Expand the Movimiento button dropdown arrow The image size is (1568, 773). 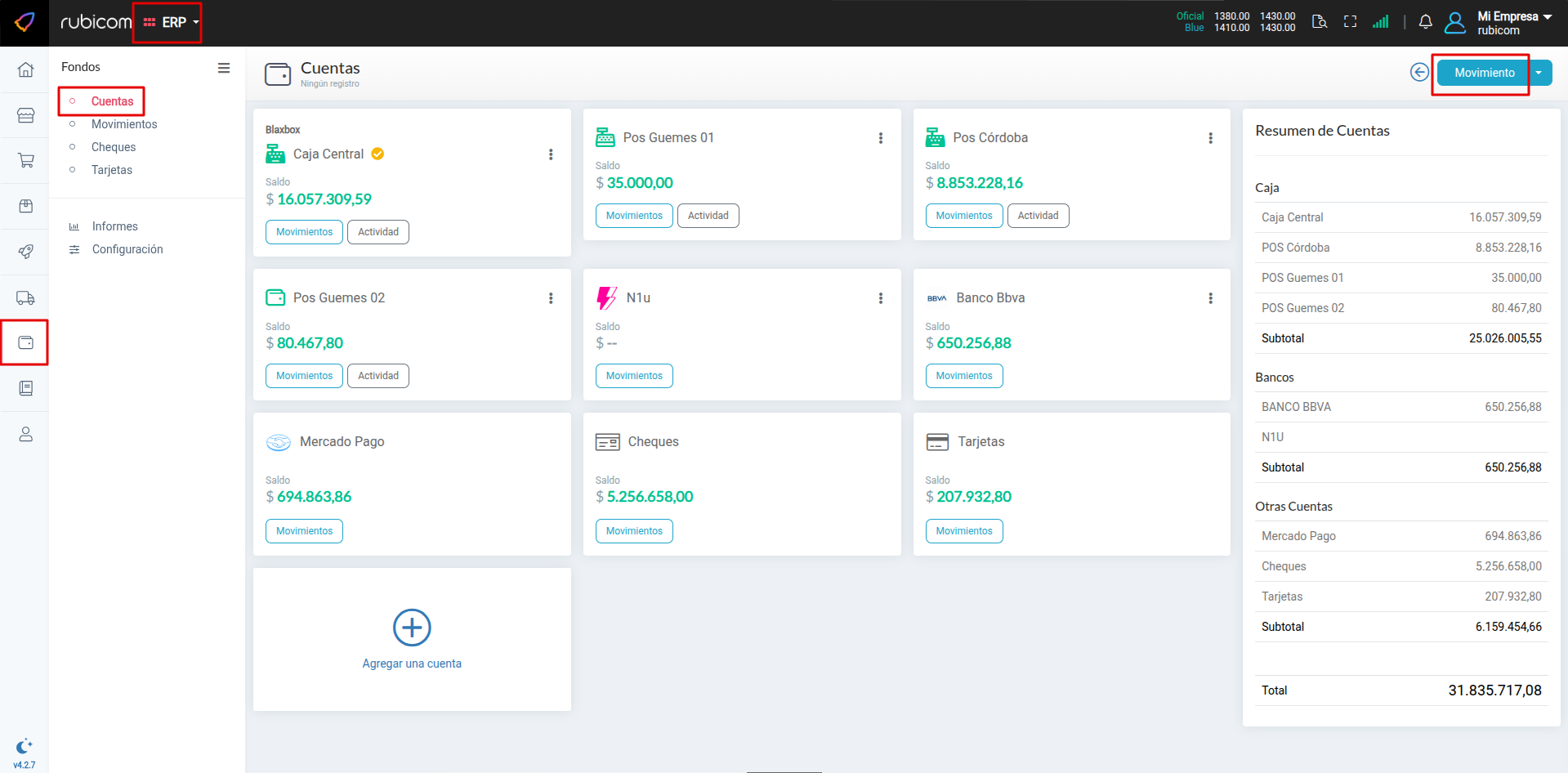1539,73
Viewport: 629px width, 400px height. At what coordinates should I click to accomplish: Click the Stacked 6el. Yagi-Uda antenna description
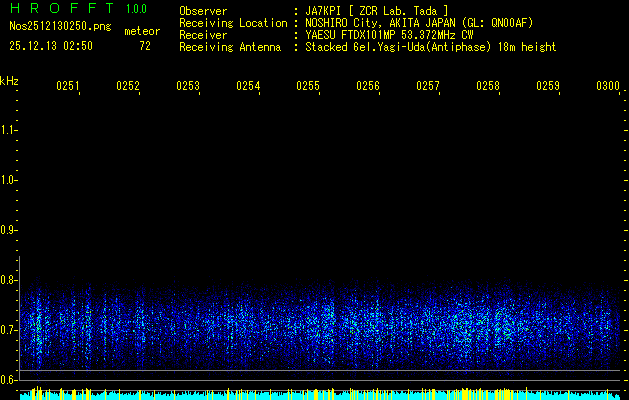tap(430, 47)
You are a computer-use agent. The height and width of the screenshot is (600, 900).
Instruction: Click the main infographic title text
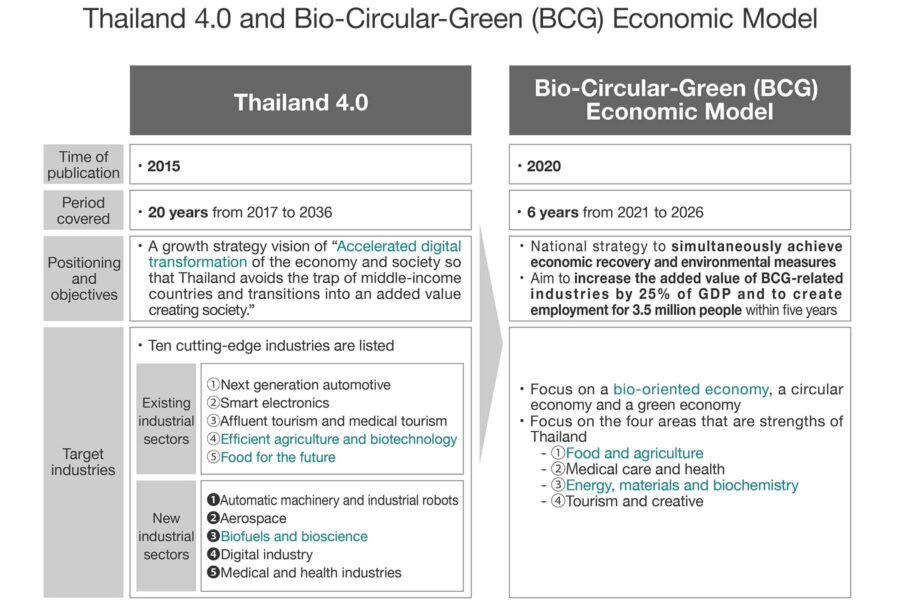point(449,20)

### WHAT YOU NEED TO DO
The answer should consist solely of the lines from the one containing "Instruction: Click the" through the last line of the material, copied exactly, with pictures left out.

### ANSWER TO THIS PROBLEM
Instruction: Click the main infographic title text
point(449,20)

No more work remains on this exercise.